**WHAT IS BEING ASKED:** Quote each of the following records verbatim, with every line left unchanged.

++++++++++++++++++++

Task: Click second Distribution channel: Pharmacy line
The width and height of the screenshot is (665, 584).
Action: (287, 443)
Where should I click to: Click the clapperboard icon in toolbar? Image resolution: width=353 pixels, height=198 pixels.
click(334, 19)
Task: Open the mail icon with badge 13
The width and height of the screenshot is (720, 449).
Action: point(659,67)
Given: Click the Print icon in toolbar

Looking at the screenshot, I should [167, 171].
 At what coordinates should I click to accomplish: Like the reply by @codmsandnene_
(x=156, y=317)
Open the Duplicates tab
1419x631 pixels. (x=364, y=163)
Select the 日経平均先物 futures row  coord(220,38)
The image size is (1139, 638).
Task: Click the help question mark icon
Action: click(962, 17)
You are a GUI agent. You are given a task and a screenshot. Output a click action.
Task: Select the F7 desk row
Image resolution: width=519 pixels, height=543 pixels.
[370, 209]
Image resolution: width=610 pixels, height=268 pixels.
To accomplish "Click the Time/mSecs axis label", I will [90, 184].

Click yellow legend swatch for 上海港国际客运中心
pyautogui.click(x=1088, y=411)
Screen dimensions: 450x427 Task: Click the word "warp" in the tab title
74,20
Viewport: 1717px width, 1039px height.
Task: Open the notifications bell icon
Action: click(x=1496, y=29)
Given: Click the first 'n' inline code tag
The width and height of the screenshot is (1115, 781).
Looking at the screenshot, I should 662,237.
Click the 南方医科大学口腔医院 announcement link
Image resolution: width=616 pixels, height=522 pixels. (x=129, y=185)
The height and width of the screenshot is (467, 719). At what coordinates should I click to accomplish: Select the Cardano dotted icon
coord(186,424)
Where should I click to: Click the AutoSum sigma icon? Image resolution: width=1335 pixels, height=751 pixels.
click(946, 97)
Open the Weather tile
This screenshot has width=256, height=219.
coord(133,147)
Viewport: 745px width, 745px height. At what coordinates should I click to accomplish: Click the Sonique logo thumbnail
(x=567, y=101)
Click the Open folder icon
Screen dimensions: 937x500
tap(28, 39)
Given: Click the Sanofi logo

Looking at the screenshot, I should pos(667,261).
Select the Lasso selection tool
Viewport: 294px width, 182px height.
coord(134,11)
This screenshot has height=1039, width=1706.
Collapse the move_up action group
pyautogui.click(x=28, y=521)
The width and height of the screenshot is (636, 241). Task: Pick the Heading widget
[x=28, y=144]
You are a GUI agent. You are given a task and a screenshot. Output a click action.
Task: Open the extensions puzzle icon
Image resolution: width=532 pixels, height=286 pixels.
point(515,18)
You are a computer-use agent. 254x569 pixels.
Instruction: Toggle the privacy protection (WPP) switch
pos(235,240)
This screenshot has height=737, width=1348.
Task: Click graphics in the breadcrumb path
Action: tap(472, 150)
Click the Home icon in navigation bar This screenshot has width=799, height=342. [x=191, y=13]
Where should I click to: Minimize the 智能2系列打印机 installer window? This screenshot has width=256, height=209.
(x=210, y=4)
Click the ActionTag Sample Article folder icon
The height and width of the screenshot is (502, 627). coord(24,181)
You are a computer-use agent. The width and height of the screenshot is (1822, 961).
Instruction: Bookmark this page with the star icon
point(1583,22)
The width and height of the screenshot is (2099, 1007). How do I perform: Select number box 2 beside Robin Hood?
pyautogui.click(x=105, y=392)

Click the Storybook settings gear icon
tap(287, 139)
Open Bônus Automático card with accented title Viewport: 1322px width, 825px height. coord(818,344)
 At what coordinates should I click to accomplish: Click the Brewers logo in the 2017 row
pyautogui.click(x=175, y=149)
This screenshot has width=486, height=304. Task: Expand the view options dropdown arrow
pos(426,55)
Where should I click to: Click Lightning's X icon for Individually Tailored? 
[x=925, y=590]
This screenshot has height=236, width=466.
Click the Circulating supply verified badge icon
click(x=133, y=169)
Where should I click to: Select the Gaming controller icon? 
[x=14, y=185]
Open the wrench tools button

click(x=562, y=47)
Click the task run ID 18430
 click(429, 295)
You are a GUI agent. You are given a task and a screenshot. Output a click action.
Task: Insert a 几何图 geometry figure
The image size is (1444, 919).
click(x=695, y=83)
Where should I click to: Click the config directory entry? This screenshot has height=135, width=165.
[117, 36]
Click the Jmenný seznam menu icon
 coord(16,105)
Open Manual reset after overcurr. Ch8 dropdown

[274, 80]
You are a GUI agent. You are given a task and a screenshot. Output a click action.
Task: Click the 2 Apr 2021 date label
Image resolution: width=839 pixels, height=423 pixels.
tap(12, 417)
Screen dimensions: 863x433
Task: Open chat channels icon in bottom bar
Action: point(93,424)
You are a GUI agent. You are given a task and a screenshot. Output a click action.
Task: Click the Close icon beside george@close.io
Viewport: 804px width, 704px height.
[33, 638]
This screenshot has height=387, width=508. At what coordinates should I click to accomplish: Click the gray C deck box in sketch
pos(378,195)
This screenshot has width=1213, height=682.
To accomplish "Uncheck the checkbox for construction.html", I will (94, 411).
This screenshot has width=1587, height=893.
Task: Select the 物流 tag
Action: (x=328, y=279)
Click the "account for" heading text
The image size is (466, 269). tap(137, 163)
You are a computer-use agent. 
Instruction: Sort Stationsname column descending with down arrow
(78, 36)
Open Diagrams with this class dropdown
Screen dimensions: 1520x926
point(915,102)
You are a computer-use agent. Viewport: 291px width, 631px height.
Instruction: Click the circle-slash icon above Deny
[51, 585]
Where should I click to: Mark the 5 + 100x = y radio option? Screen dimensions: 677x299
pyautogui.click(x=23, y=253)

++++++++++++++++++++

**ANSWER TO THIS TASK:**
Task: Click second Distribution channel: Pharmacy line
The width and height of the screenshot is (665, 584).
Action: (287, 443)
Where should I click to: Click the clapperboard icon in toolbar? Image resolution: width=353 pixels, height=198 pixels.
click(334, 19)
Task: Open the mail icon with badge 13
The width and height of the screenshot is (720, 449).
Action: point(659,67)
Given: Click the Print icon in toolbar

Looking at the screenshot, I should [167, 171].
 At what coordinates should I click to accomplish: Like the reply by @codmsandnene_
(x=156, y=317)
Open the Duplicates tab
1419x631 pixels. (x=364, y=163)
Select the 日経平均先物 futures row  coord(220,38)
The image size is (1139, 638).
Task: Click the help question mark icon
Action: click(962, 17)
You are a GUI agent. You are given a task and a screenshot. Output a click action.
Task: Select the F7 desk row
Image resolution: width=519 pixels, height=543 pixels.
[370, 209]
Image resolution: width=610 pixels, height=268 pixels.
To accomplish "Click the Time/mSecs axis label", I will [90, 184].

Click yellow legend swatch for 上海港国际客运中心
pyautogui.click(x=1088, y=411)
Screen dimensions: 450x427 Task: Click the word "warp" in the tab title
74,20
Viewport: 1717px width, 1039px height.
Task: Open the notifications bell icon
Action: click(x=1496, y=29)
Given: Click the first 'n' inline code tag
The width and height of the screenshot is (1115, 781).
Looking at the screenshot, I should 662,237.
Click the 南方医科大学口腔医院 announcement link
Image resolution: width=616 pixels, height=522 pixels. (x=129, y=185)
The height and width of the screenshot is (467, 719). At what coordinates should I click to accomplish: Select the Cardano dotted icon
coord(186,424)
Where should I click to: Click the AutoSum sigma icon? Image resolution: width=1335 pixels, height=751 pixels.
click(946, 97)
Open the Weather tile
This screenshot has width=256, height=219.
coord(133,147)
Viewport: 745px width, 745px height. At what coordinates should I click to accomplish: Click the Sonique logo thumbnail
(x=567, y=101)
Click the Open folder icon
Screen dimensions: 937x500
tap(28, 39)
Given: Click the Sanofi logo

Looking at the screenshot, I should pos(667,261).
Select the Lasso selection tool
Viewport: 294px width, 182px height.
coord(134,11)
This screenshot has height=1039, width=1706.
Collapse the move_up action group
pyautogui.click(x=28, y=521)
The width and height of the screenshot is (636, 241). Task: Pick the Heading widget
[x=28, y=144]
You are a GUI agent. You are given a task and a screenshot. Output a click action.
Task: Open the extensions puzzle icon
Image resolution: width=532 pixels, height=286 pixels.
point(515,18)
You are a computer-use agent. 254x569 pixels.
Instruction: Toggle the privacy protection (WPP) switch
pos(235,240)
This screenshot has height=737, width=1348.
Task: Click graphics in the breadcrumb path
Action: tap(472, 150)
Click the Home icon in navigation bar This screenshot has width=799, height=342. [x=191, y=13]
Where should I click to: Minimize the 智能2系列打印机 installer window? This screenshot has width=256, height=209.
(x=210, y=4)
Click the ActionTag Sample Article folder icon
The height and width of the screenshot is (502, 627). coord(24,181)
You are a computer-use agent. The width and height of the screenshot is (1822, 961).
Instruction: Bookmark this page with the star icon
point(1583,22)
The width and height of the screenshot is (2099, 1007). How do I perform: Select number box 2 beside Robin Hood?
pyautogui.click(x=105, y=392)

Click the Storybook settings gear icon
tap(287, 139)
Open Bônus Automático card with accented title Viewport: 1322px width, 825px height. coord(818,344)
 At what coordinates should I click to accomplish: Click the Brewers logo in the 2017 row
pyautogui.click(x=175, y=149)
This screenshot has width=486, height=304. Task: Expand the view options dropdown arrow
pos(426,55)
Where should I click to: Click Lightning's X icon for Individually Tailored? 
[x=925, y=590]
This screenshot has height=236, width=466.
Click the Circulating supply verified badge icon
click(x=133, y=169)
Where should I click to: Select the Gaming controller icon? 
[x=14, y=185]
Open the wrench tools button

click(x=562, y=47)
Click the task run ID 18430
 click(429, 295)
You are a GUI agent. You are given a task and a screenshot. Output a click action.
Task: Insert a 几何图 geometry figure
The image size is (1444, 919).
click(x=695, y=83)
Where should I click to: Click the config directory entry? This screenshot has height=135, width=165.
[117, 36]
Click the Jmenný seznam menu icon
 coord(16,105)
Open Manual reset after overcurr. Ch8 dropdown

[274, 80]
You are a GUI agent. You are given a task and a screenshot. Output a click action.
Task: Click the 2 Apr 2021 date label
Image resolution: width=839 pixels, height=423 pixels.
tap(12, 417)
Screen dimensions: 863x433
Task: Open chat channels icon in bottom bar
Action: point(93,424)
You are a GUI agent. You are given a task and a screenshot. Output a click action.
Task: Click the Close icon beside george@close.io
Viewport: 804px width, 704px height.
[33, 638]
This screenshot has height=387, width=508. At what coordinates should I click to accomplish: Click the gray C deck box in sketch
pos(378,195)
This screenshot has width=1213, height=682.
To accomplish "Uncheck the checkbox for construction.html", I will (94, 411).
This screenshot has width=1587, height=893.
Task: Select the 物流 tag
Action: (x=328, y=279)
Click the "account for" heading text
The image size is (466, 269). tap(137, 163)
You are a computer-use agent. 
Instruction: Sort Stationsname column descending with down arrow
(78, 36)
Open Diagrams with this class dropdown
Screen dimensions: 1520x926
point(915,102)
You are a computer-use agent. Viewport: 291px width, 631px height.
Instruction: Click the circle-slash icon above Deny
[51, 585]
Where should I click to: Mark the 5 + 100x = y radio option? Screen dimensions: 677x299
pyautogui.click(x=23, y=253)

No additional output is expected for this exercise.